FT-4202, Oral SCD Therapy in Clinical Testing, Named Orphan Drug in EU
FT-4202, a potential disease-modifying oral treatment for sickle cell disease (SCD) by Forma Therapeutics, has been designated an orphan drug by the European Medicines Agency (EMA).
The decision was based on a positive recommendation by EMA’s Committee for Medicinal Products for Human Use.
Orphan designation is given to investigative therapies with the potential to be safe and effective for rare, life-threatening, or chronically debilitating conditions that have no approved treatments, or where the potential therapy is showing significant benefit over existing treatments.
These designations are meant to accelerate the treatment’s clinical development and review by providing regulatory support and financial benefits, and to ensure marketing exclusivity for a period of time upon regulatory approval (seven years in the U.S. and 10 years in Europe).
“I am pleased to see the regulatory community recognize the urgent need to bring therapies to people living with sickle cell disease,” Frank Lee, Forma’s president and CEO, said in a press release, noting that “without effective treatment, sickle cell can affect all organs over time and lead to substantial suffering.”
“We embrace the potential this designation may provide as we prepare to initiate a global registrational Phase 2/3 trial with FT-4202 in the first quarter of 2021,” Lee said, in addition to the company’s ongoing and enrolling Phase 1 study.
Earlier this year, FT-4202 was designated an orphan drug, and given fast track and rare pediatric disease designations in the U.S. for the same indication.
FT-4202 is an orally available, small molecule that works by activating an enzyme called pyruvate kinase-R (PKR) in red blood cells.

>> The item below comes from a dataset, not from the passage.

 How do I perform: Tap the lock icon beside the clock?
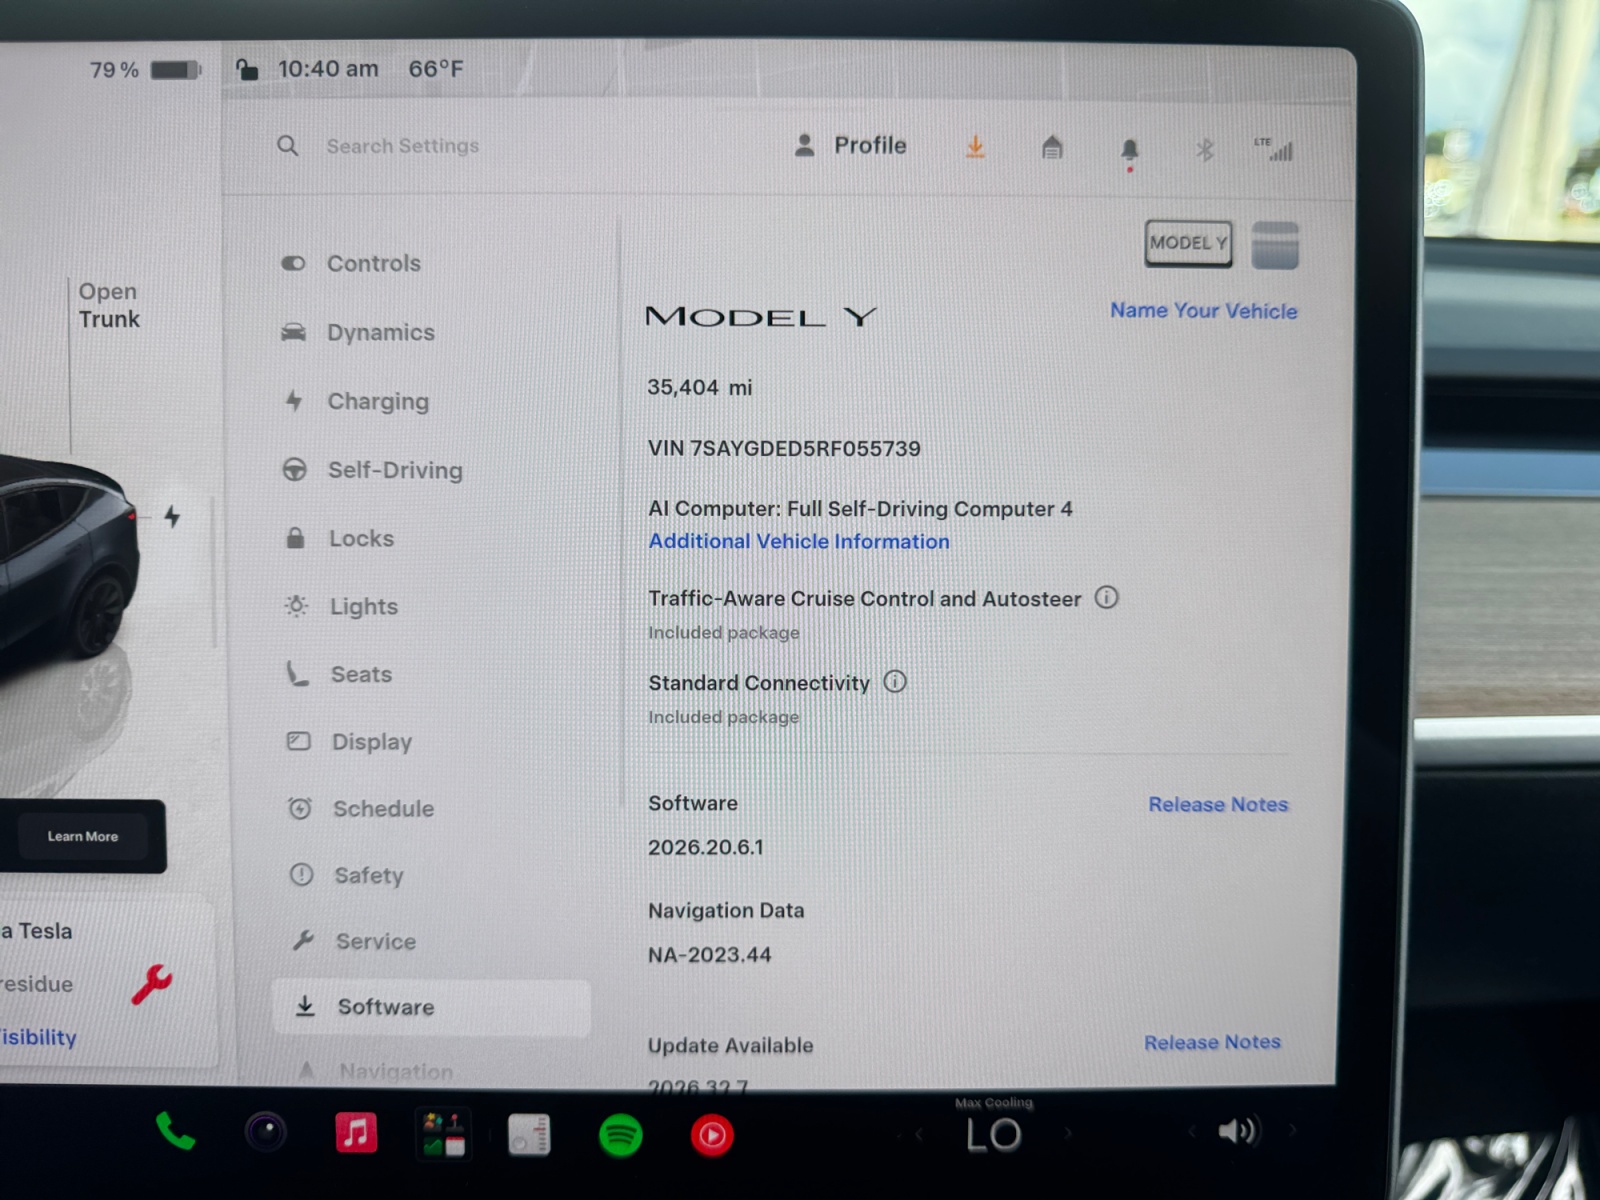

This enzyme naturally lowers the levels of 2,3-diphosphoglycerate (2,3-DPG), a metabolic byproduct that impairs hemoglobin from binding to oxygen, and it increases the levels of adenosine triphosphate (ATP) — cells’ “energy currency.”
As such, FT-4202 is expected to help hemoglobin hold on to oxygen for longer periods, reducing the “sickling” of red blood cells that characterizes SCD. It should also increase energy levels in these blood cells, improving their health and survival.
Through these mechanisms, FT-4202 is considered a potential disease-modifying therapy for SCD, which may reduce patients’ anemia and the frequency of painful vaso-occlusive crises.
Results from a preclinical study in mouse models of sickle cell — to be presented at the 62nd American Society of Hematology (ASH) Annual Meeting and Exposition next month — showed that FT-4202 significantly increased hemoglobin levels and its binding ability to oxygen, improving red blood cell survival and easing sickling.
Forma launched a two-part Phase 1 clinical trial (NCT03815695) to evaluate FT-4202’s safety, tolerability, pharmacokinetics (its movement into, through, and out of the body), and pharmacodynamics (its effects on the body) in up to 150 healthy adults and SCD patients.
The study’s first part, now completed, tested single and multiple ascending oral doses of FT-4202 against a placebo in 80 healthy adults: 32 were given single doses of either FT-4202 or a placebo daily, and 48 others given multiple oral FT-4202 or placebo doses, both for 14 days.
Data from this part showed that FT-4202 had a favorable safety, tolerability, and pharmacological profile, with most side effects being mild. The therapy also increased levels of ATP and lowered those of 2,3-DPG in healthy red blood cells, supporting its potential benefits in SCD patients.
The study’s second part in patients, ages 12 to 65, is now open, and enrolling at sites across the U.S. As with the first part, patients here are being randomized to single ascending doses or placebo, and multiple ascending doses or placebo, both for 14 days. A third patient group will also be enrolled for a longer term (12 week) and open-label safety study.
Site and contact information can be found here.
During the ASH meeting, Forma also plans to present data from the first patient groups treated with FT-4202 in the trial, which is expected to end in September 2021. The company will also share details of the future Phase 2/3 PRAISE trial, meant to support the therapy’s approval.